PUMPKIN SPICE MUFFINS

Muffin Ingredients:
1 1/2 Cups of Flour
1 Teaspoon Baking Powder
1 Cup Pumpkin Puree
3/4 Teaspoon Pumpkin Spice Mix
1/2 Cup Coconut Oil
1/2 Teaspoon Baking Soda
2 Large Eggs
1 1/4 Cups Sugar
1/2 Teaspoon Salt
(I use Himalayan Crystal Salt) 

Icing Ingredients:
1 1/2 Cups Powdered Sugar
1/2 Teaspoon Vanilla
2-3 Tablespoons Milk
(Depending on the consistency you want)


Directions:

Preheat Oven to 350 Degrees.
In one bowl, mix pumpkin puree, coconut oil, pumpkin spice mix, 
eggs, sugar, baking soda, and salt together.
In another bowl, mix the flour and baking powder. 
Combine the two bowls. 
Bake for 20-25 minutes.
Yields 12 Muffins.

For the icing, mix the 3 ingredients together.
Drizzle icing over muffins.
After!

2) Chipotle Chicken Corn Chowder (Crockpot)- Soo delish! Sorry no pics!

INGREDIENTS:
1 can chipotle chiles in adobo sauce (Remove most of the seeds)
1 anaheim pepper, seeded and finely chopped
1 red bell pepper, seeded and finely chopped
1 teaspoon ground cumin
½ teaspoon dried oregano
½ teaspoon dried thyme
6 cloves garlic, minced
2 tablespoons all-purpose flour
3 cups whole milk
2 cups chicken stock
6 small red potatoes, peeled and diced small (I would cook a little prior)
2 cups Cheddar cheese, shredded 
2 chicken breasts
1 (30-ounce) can sweet corn, drained
1 (15-ounce) can cream-style corn
1 cup crushed tortilla chips



Wednesday, March 6, 2013

Delisciousness!

I know I haven't been on here for quite some time! I have been trying some scrumptilicious foods thanks to Pinterest that I could't help but share! I highly suggest you try!

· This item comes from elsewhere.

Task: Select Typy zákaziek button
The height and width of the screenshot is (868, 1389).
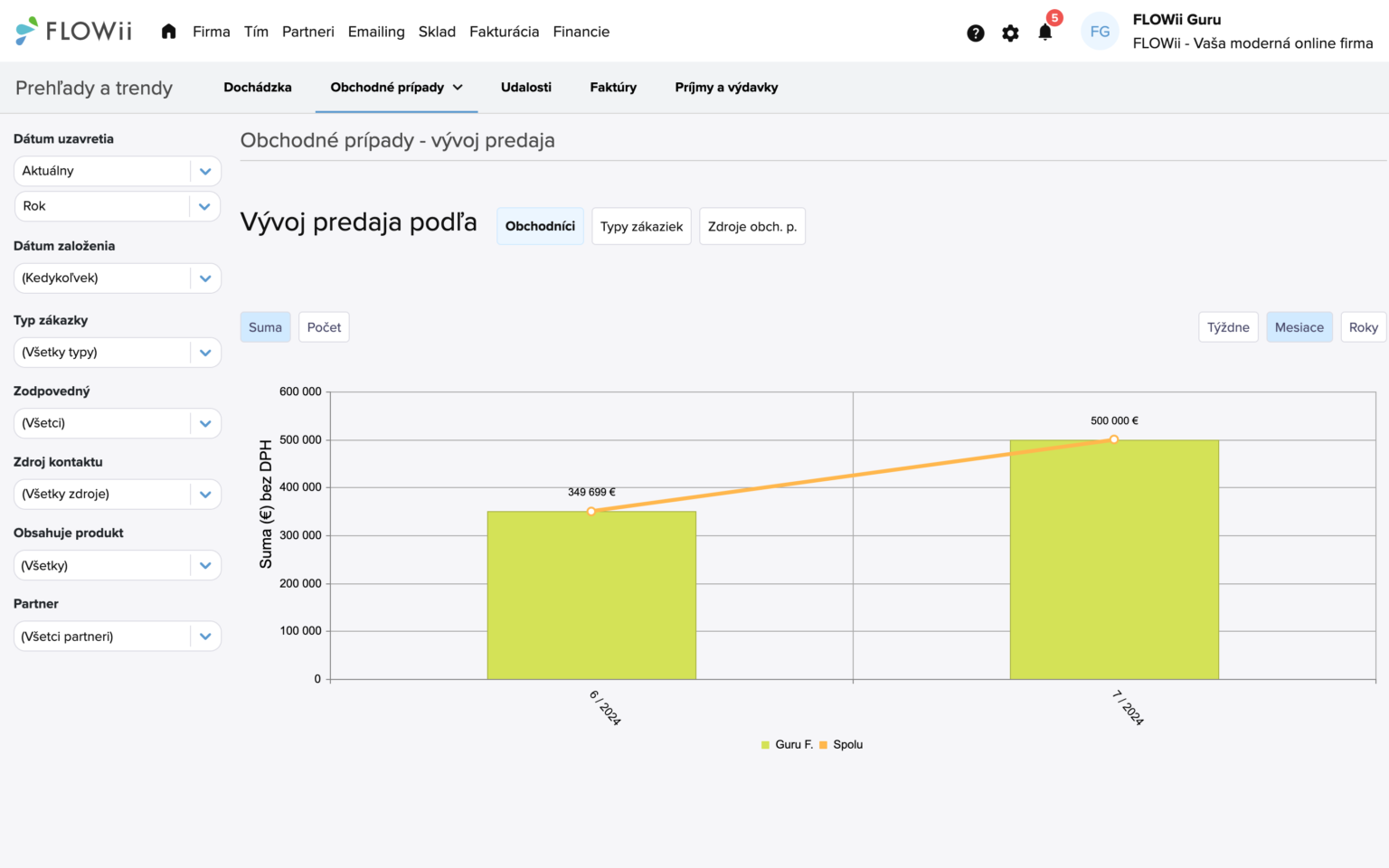Action: 641,227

Tonight's supper was a MUST DO AGAIN SOON type! It's called Parmesan Garlic Chicken!

Ingredients:

1 Tbsp of olive oil- in cookie sheet
Potato wedges (I did chunks)
Carrots
2 Chicken Breasts

Paste: (Mix together and spread over chicken)

1Tbsp of olive oil
1/4 cup of Paremsan Cheese
2 cloves of garlic

Bake at 400



It honestly was sooooo mouth watering, it was easy and it was quick and it's pretty healthy!

Breakfasts:

Favorite breakfast #1- Overnight Oatmeal

3/4 cup of oats
3/4 cup of milk
berries of your choice
a splash of maple syrup for sweetening


Favorite breakfast #2- Banana Pancakes (FLOURLESS)

1 banana
1 egg
1Tbsp of nut butter (Haven't tried this yet)

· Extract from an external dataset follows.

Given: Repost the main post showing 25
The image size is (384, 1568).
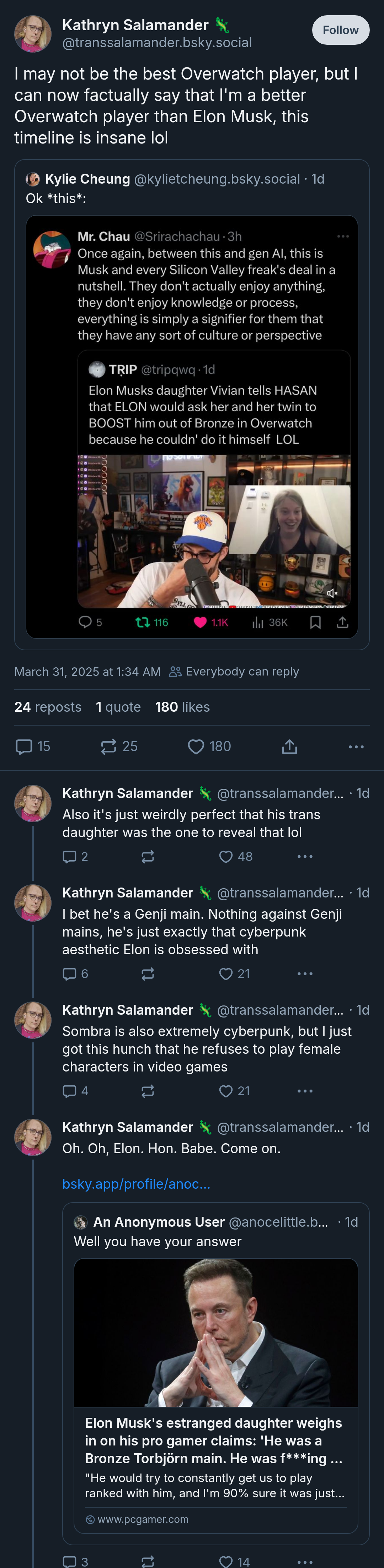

All you do is beat these together and fry them! Looks just like pancakes and tastes like banana pancakes! Most delicious!

Another great crockpot meal: Slow Cooker Jambalaya

1 chicken breast cut into cubes
1 lb of spicy italian sausage cut up
1 (28oz) of diced tomatoes, juice included
3 Tbsp dried minced onion flakes
1 can of chicken broth
2 tsp oregano
2 tsp parsley
2 tsp garlic
2 tsp cajun seasoning
1 tsp cayenne
1/2 dried thyme
1 package of rice (Uncle Ben's of your choice)

Cook on Low for 7-8 hrs or 3-4 on high. Put in rice only for the last 15 mins!